I had a co-worker who’d started leaving her three kids at home when her eldest (a boy) was about twelve. During the school year when it was only for a few hours after school things were pretty calm but during the summer she’d get a couple “Mo-o-om!” calls a week. One afternoon the call went something like, “What?.. No, I’m pretty sure Toby’s not dead… He’s just run off; go look for him and you’ll probably find him…”

About then we’d started drifting over to her cubicle.

“No, he’s a little dog. He’s most likely hiding under a bush, either scared or asleep. Put Sean on, will you?.. What are you telling your sister the dog’s dead for!”

By now the bunch of us were stifling laughter, making her put her hand over the mouthpiece. “Will you guys knock it off?
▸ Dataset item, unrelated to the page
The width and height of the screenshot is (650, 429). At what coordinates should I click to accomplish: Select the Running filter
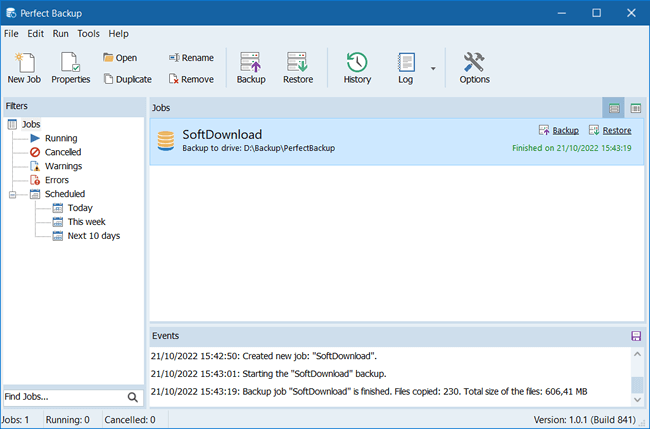pos(60,138)

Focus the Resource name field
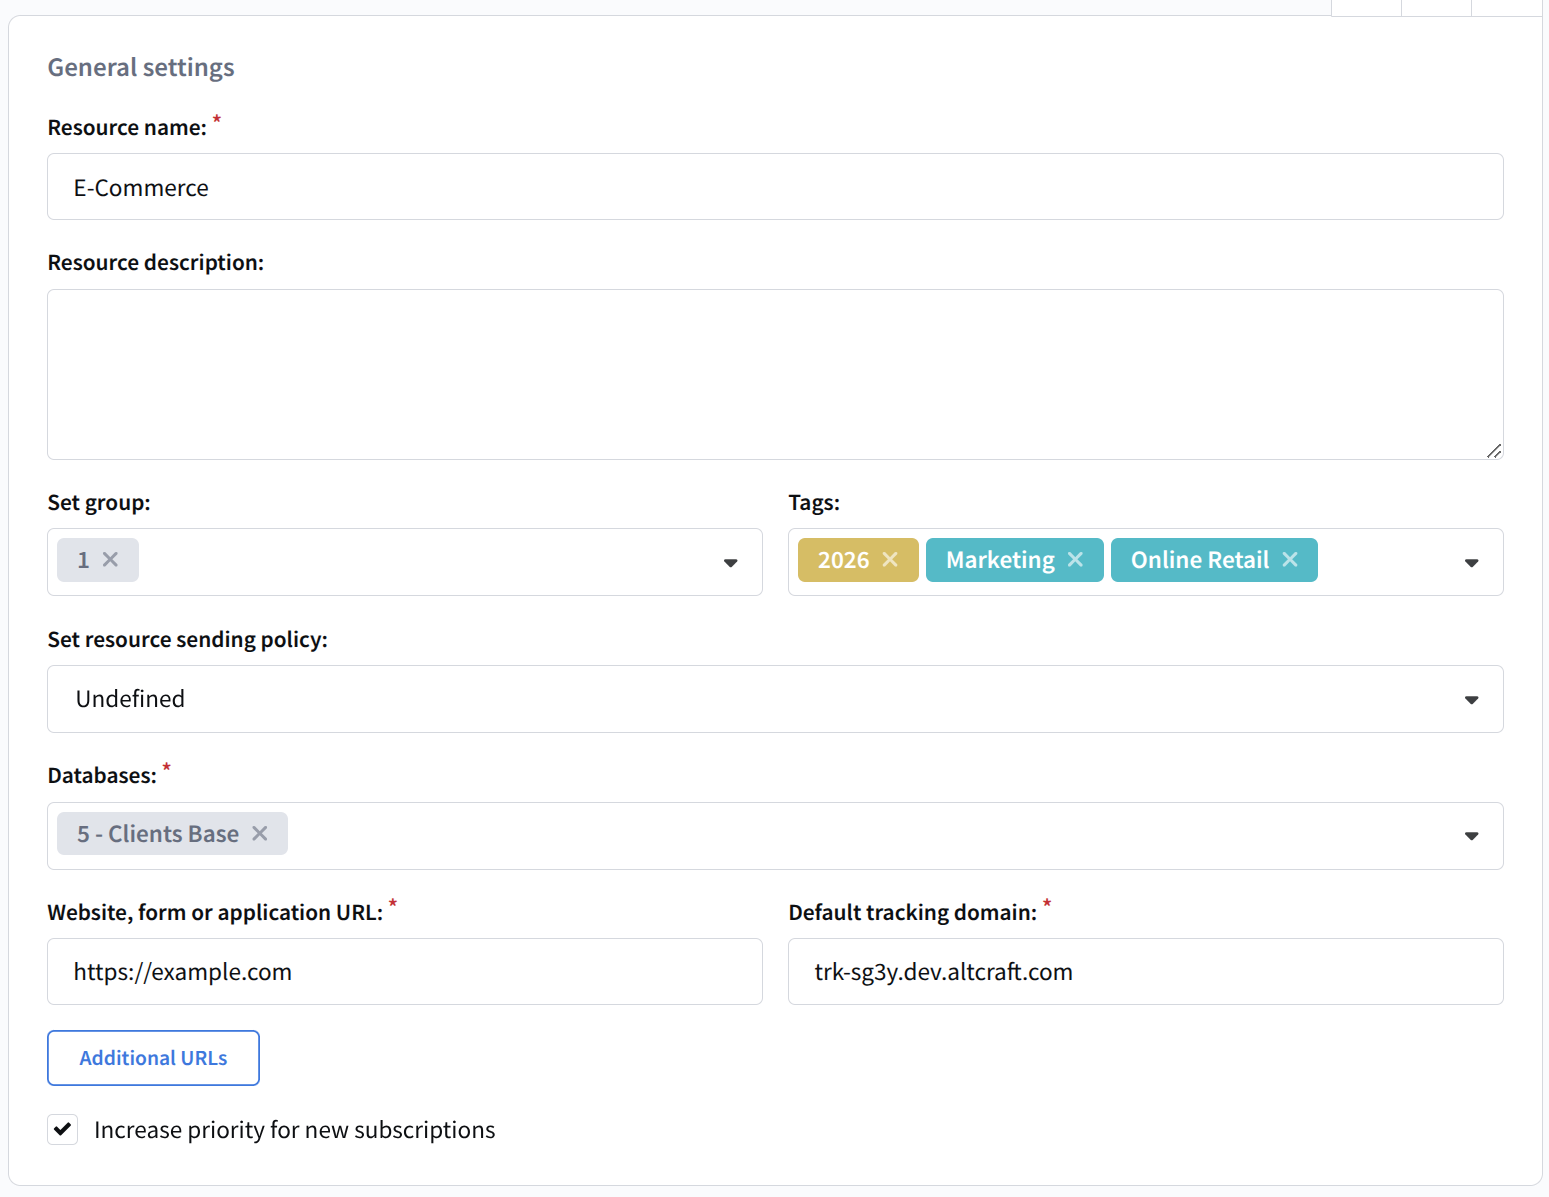pyautogui.click(x=775, y=187)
I’m trying to be stern here!” and the conversation went on for a bit longer before she hung up and we could all laugh. The next day we got the assurance Toby’d been found two doors down.

My kids are 13 and 11. The 13-year-old I will leave by himself for 2-3 hours. He is responsible and has a cell phone so he can contact me if needed. The 11-year-old I will leave by herself for up to about 1/2 hour as she is younger and a bit scatter-brained. I will leave them home alone together sometimes but I typically avoid it as they fight a lot these days.

Yeah, times have changed. I was a latchkey kid when the term was starting to make the news, around age 8 or so. Bus would drop me off, I’d go get the key, let myself in, and wait about 2 hours for the folks to get home from work. Sometimes I’d have stuff to take care of, like feeding the chickens and getting the eggs and such.

When I was 12, I took my first airplane trip. I flew from New Mexico to Minnesota by myself, with a plane change in St. Louis. Then, back again a month later. My parents were pissed when they found out that no one helped me find my way to the new plane, because they had paid for someone from the airline to look out for me, but hell, I could read the big departure boards fine, and found the plane with no problem.